Evette Davis’s THE GIFT continues where The Others left off. Olivia Shepherd is reeling from the discovery that she’s half-witch and that her estranged father Gabriel is part of a council of powerful and magical world leaders. Olivia doesn’t want anything to do with this life of magic, but then she meets a tarot card reader named Nadia who informs her that embracing her power and duties will only help her and those around her. “A witch must embrace her strength. She reads the minds of the living and the dead and leads her people to their destiny,” Nadia says before revealing that Olivia has a dangerous enemy she must prepare for if she wants to survive. What readers will appreciate in this section is that the author organically recaps the events of Book One without affecting the pace.

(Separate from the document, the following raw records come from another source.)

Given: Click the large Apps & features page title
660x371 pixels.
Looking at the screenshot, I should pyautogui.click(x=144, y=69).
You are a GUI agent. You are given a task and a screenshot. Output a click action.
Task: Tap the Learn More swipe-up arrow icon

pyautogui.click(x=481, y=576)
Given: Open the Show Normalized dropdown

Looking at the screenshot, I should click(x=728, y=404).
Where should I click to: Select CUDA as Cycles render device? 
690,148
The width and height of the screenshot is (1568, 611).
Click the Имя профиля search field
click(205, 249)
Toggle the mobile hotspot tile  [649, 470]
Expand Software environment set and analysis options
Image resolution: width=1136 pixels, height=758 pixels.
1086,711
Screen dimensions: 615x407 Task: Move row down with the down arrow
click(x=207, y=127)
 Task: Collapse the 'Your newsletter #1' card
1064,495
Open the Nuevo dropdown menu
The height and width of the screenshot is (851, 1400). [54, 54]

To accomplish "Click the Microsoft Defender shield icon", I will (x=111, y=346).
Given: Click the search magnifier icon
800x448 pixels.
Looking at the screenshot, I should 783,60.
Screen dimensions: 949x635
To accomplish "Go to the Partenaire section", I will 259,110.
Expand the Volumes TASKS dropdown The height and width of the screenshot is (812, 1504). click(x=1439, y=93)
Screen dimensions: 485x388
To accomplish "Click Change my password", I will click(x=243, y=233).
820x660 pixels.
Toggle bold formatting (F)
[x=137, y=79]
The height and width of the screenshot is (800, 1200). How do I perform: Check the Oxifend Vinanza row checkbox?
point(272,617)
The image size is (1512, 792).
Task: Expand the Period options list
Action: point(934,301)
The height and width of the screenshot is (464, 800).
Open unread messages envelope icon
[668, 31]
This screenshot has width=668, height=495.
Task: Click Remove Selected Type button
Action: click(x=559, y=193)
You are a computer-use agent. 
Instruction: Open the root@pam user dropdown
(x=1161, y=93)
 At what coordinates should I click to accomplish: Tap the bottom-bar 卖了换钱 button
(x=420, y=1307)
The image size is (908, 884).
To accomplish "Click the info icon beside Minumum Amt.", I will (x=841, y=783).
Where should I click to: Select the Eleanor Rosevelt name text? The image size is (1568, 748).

Readers are reminded of Elsa, a time-walker and spirit guide who has helped Olivia with her powers, as well as what a dangerous vampire named Nikola did to Olivia that caused her to run from her hometown of San Francisco, California to Budva, Montenegro.
But the revelation about her destiny and the sudden news that her mother was killed by Nikola drive her towards revenge. The real action of the book begins when Gabriel shares that Nikola plans to run for Council leader, which would essentially make him leader of both humans and nonhumans and allow him to conduct criminal activities without any accountability. Gabriel wants to collect evidence against him, so he sends Olivia to Serbia—a central point of Nikola’s business dealings—on a fact-finding mission under the guise of helping with the country’s elections. Before she knows it, Olivia jets off to Serbia and works on harnessing her power before she can face her biggest enemy and stop him from destroying the world.
Olivia’s European quest with her friends is a high-stakes adventure that offers equal parts escapism and emotion. Readers are thrust right into the thick of the plot, from a risqué party in Paris thrown by Nikola to an encounter with a werewolf that he presumably sends as a warning in San Francisco. The worldbuilding feels soft insofar that the Council, the organization around which the series is based, remains a mystery; and while there are plenty of magical creatures roaming the Earth, their origins and realm aren’t described at length. Still, the grounded fantasy plot is captivating and grapples with magical conflicts that have universal appeal—making it a good entry point for new fantasy readers. For one, while Olivia’s world now revolves around vampires and witchcraft, she’s also coming to terms with this new magical identity, her connection to her father, and the loss of her mother (with whom she had a fraught relationship). The romance is not central to the story and needs more development, but it gets steamy—as Olivia finds herself caught between two vampires and a human who promises a normal life.
Love triangles (or squares) can be hit or miss, but Davis approaches it by linking the love interests to different parts of Olivia’s identity: the half-human, the half-witch, and the woman. Olivia’s relationship with William seems awkward on the page; the scenes where they’re together get filled with tension and lack chemistry. “I wanted William’s love and support, but as usual they seemed to come with pain and complications,” she ponders early in the book. On the flip side, passion drives her mercurial relationship with his brother Josef. The enemies-to-lovers banter they develop in Serbia is electrifying, heightened by their forced proximity and Josef’s tendency to kiss Olivia in front of their enemies to disguise who they are. When she sees him talking to a woman at a bar in their hotel, she says to herself, “He can do what he likes. Still my stomach fluttered when I strolled into the wood-paneled bar and spotted Josef with a stunning woman at his side.”
This passion and “will they, won’t they” energy in their relationship stems from the evocative writing. Davis’s prose helps readers imagine what Olivia and her friends are facing, as well as the stakes in their personal relationships. Tension is aptly threaded into scenes where, for instance, Olivia is struggling to test her telekinetic powers on objects to see how much she can weaponize them. During a particularly gruesome battle with werewolves in the middle of a snowstorm, Olivia makes the snow move into “miniature tornadoes that covered the wolves’ dark pelts with white, the snow beating against their eyes so relentlessly that they began to back away.”
The way Olivia steps up in THE GIFT and leans into her powers instead of running from them again makes her a formidable protagonist, but it also makes her frustratingly flawed. She jumps headfirst into situations that she knows are dire, but makes poor judgement calls on how much she could handle herself. This lack of understanding over how much her actions affect her and those around her seems to be a pattern with the other characters, too. Olivia’s father and fiancè feel entitled to make decisions on her behalf in the name of saving the world, and, while both eventually apologize, these complex relationship dynamics come to a head—set up to be addressed in Book Three.
Evette Davis’s THE GIFT: Book Two in The Council Trilogy is a fun and pacy fantasy that enchants readers with its accessible prose, passionate romantic elements, and edge-of-your-seat action.